What you need to do
Copy out every one of the records below word for word, leaving the pictures out of your answer.

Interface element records
■ ■ ■ ■ ■

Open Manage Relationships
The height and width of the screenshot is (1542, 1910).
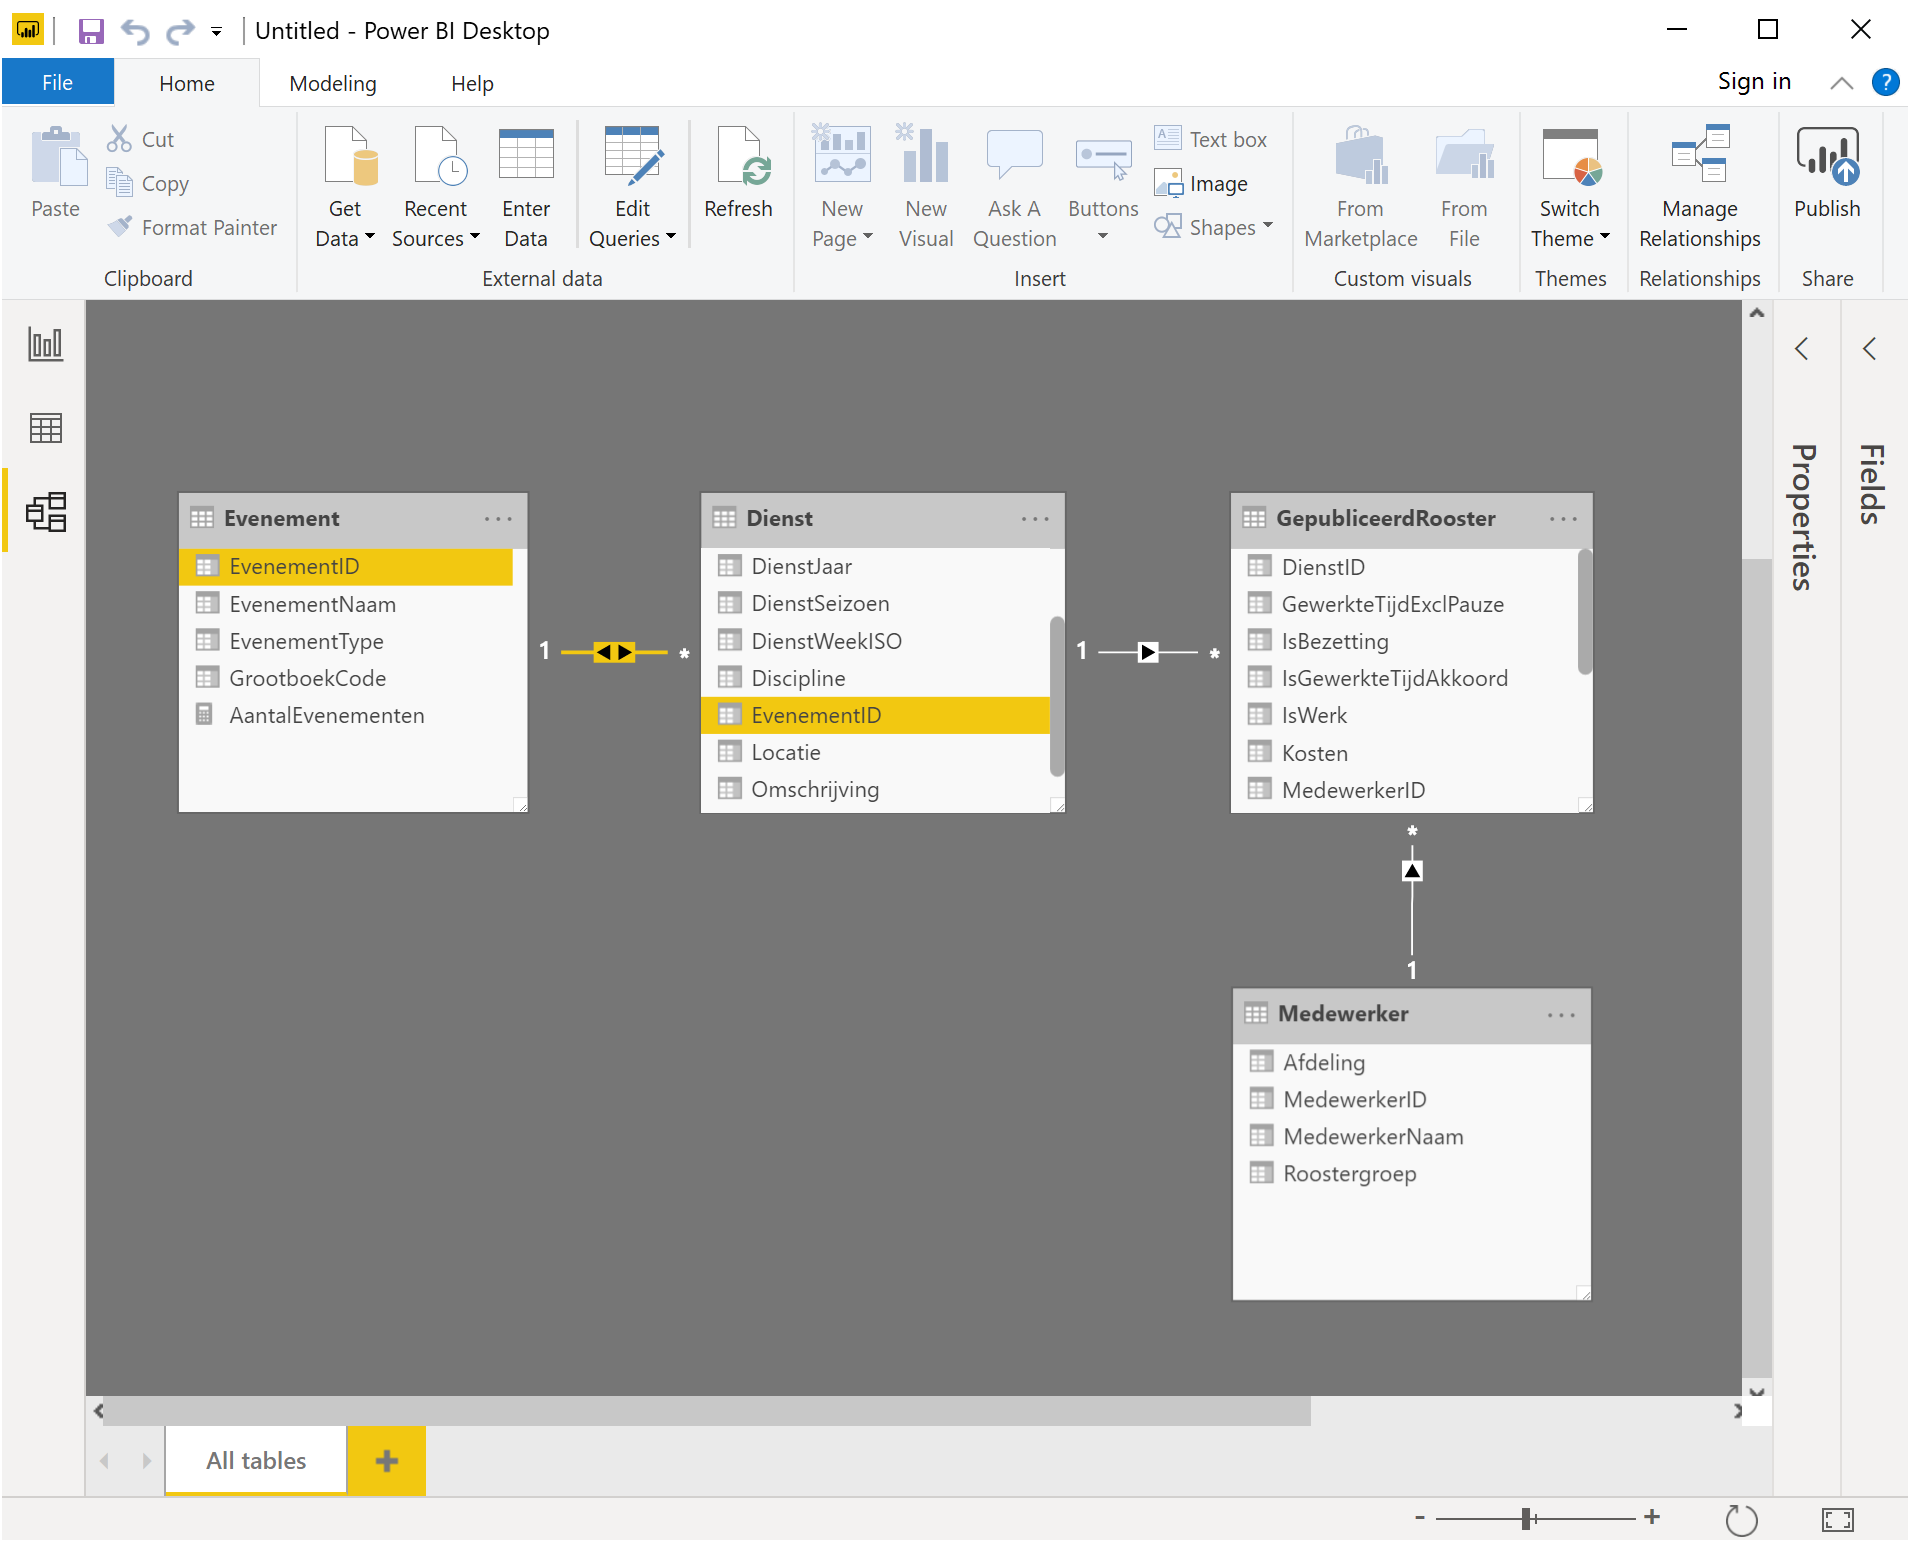coord(1699,186)
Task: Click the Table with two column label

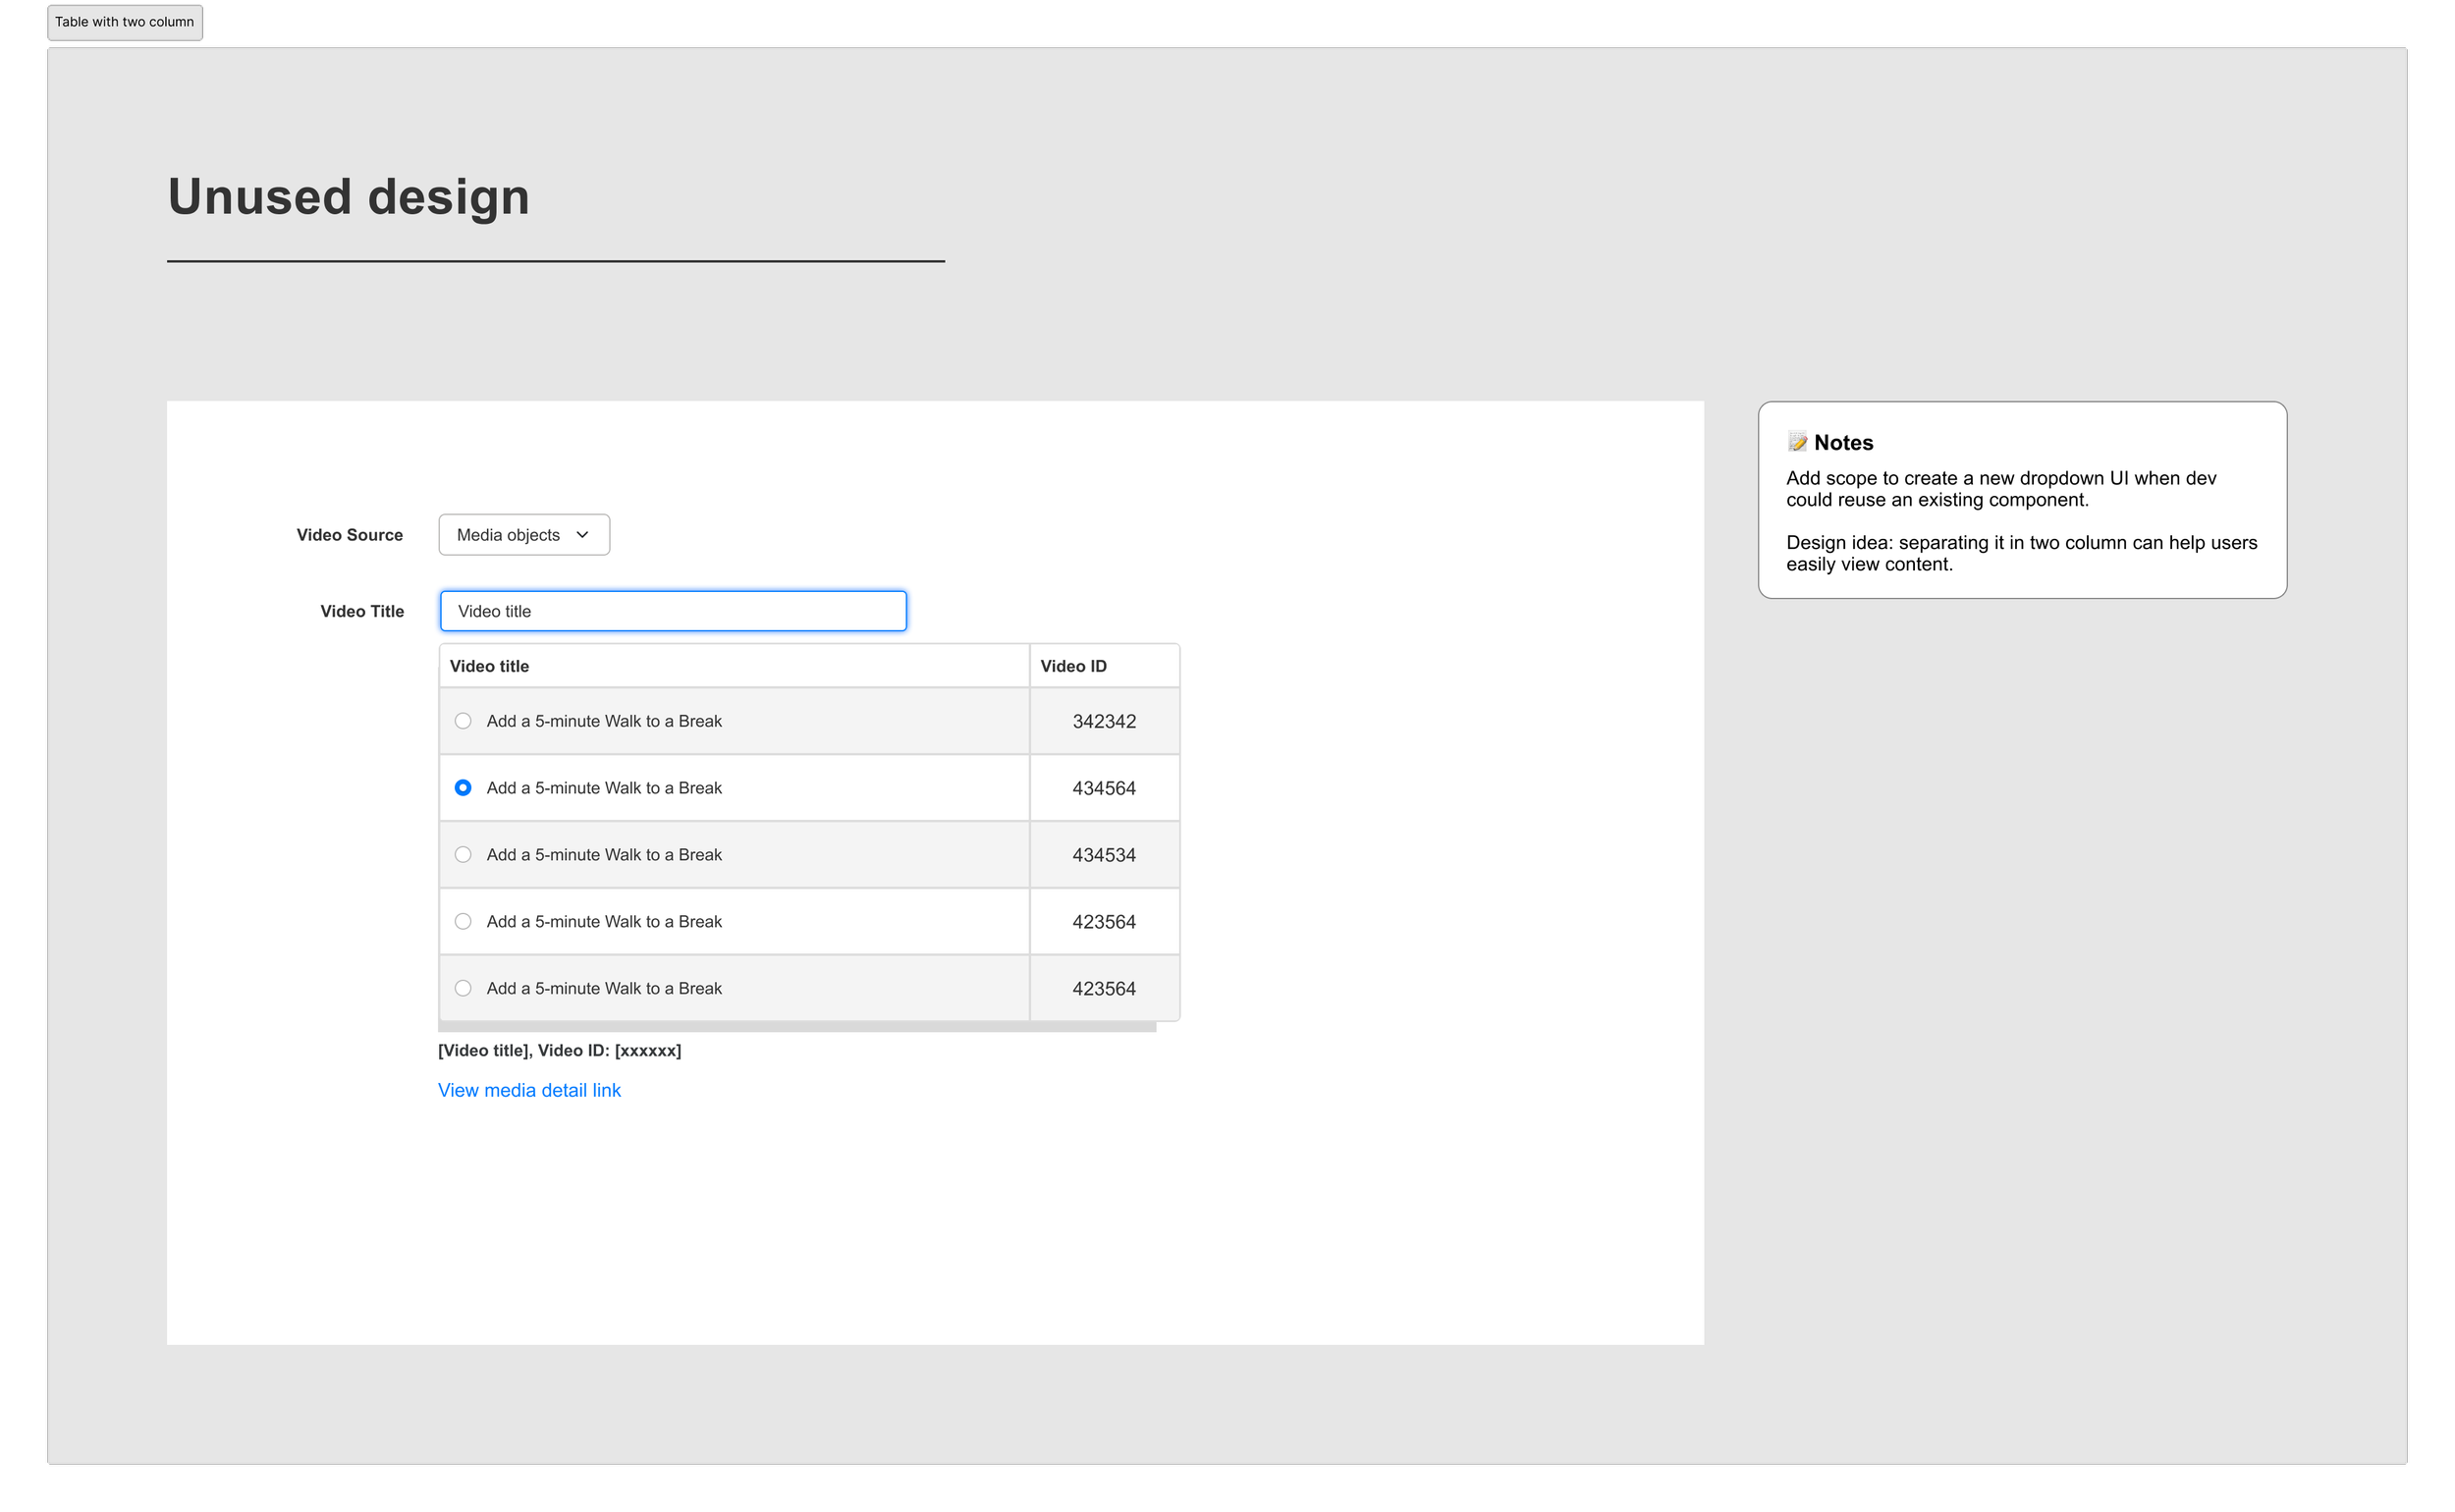Action: 125,22
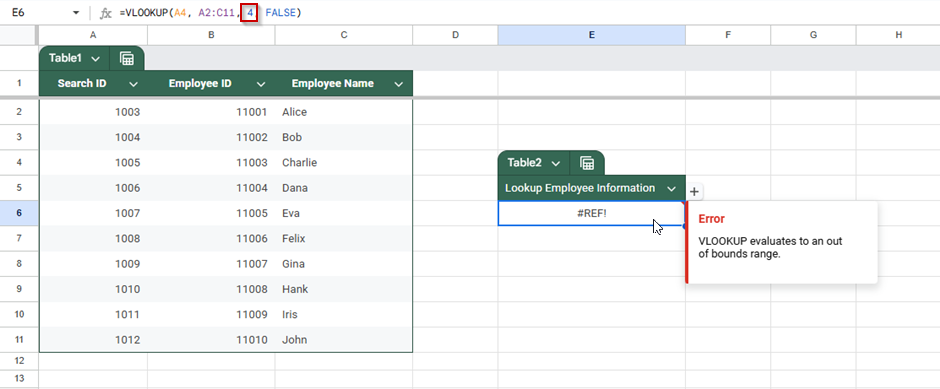Click the Table2 calculator grid icon

[587, 163]
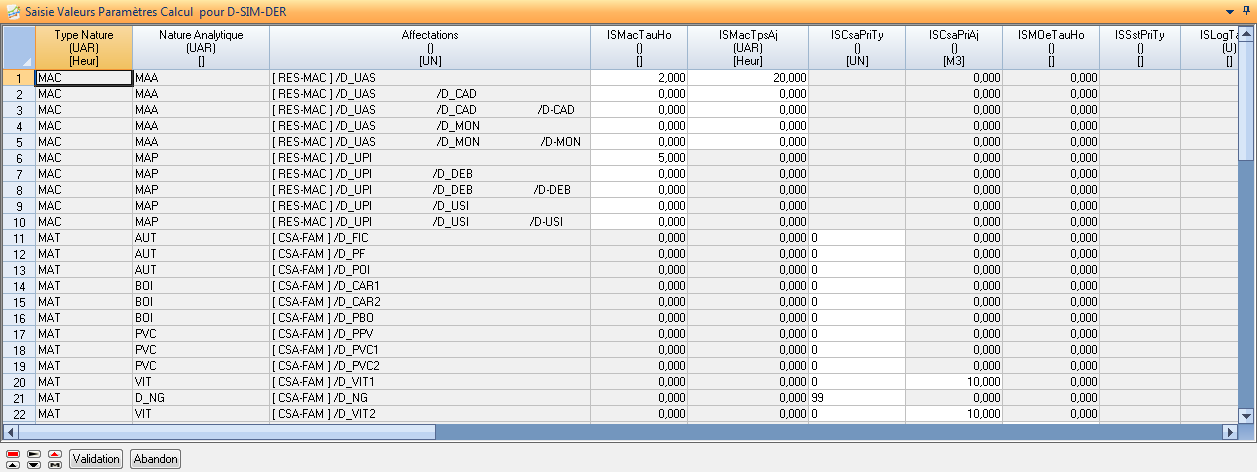Pin the panel with the pushpin icon
This screenshot has height=472, width=1257.
(1246, 10)
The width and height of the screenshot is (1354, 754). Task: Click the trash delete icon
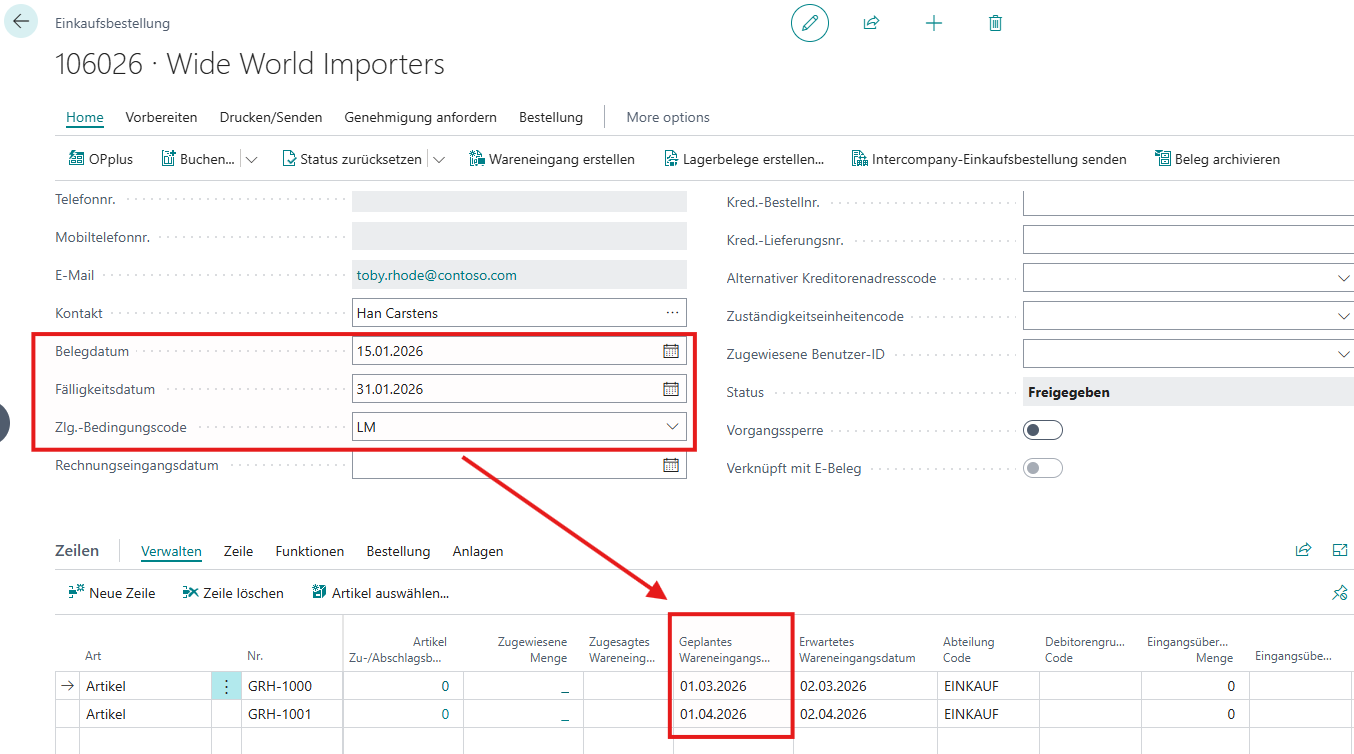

■ ■ ■ ■ ■

The answer
Open Manage Relationships
The height and width of the screenshot is (1542, 1910).
coord(1699,186)
Task: Click the Table with two column label

Action: 125,22
Click the Table2 calculator grid icon

[587, 163]
Pin the panel with the pushpin icon
This screenshot has height=472, width=1257.
(1246, 10)
The width and height of the screenshot is (1354, 754). Task: Click the trash delete icon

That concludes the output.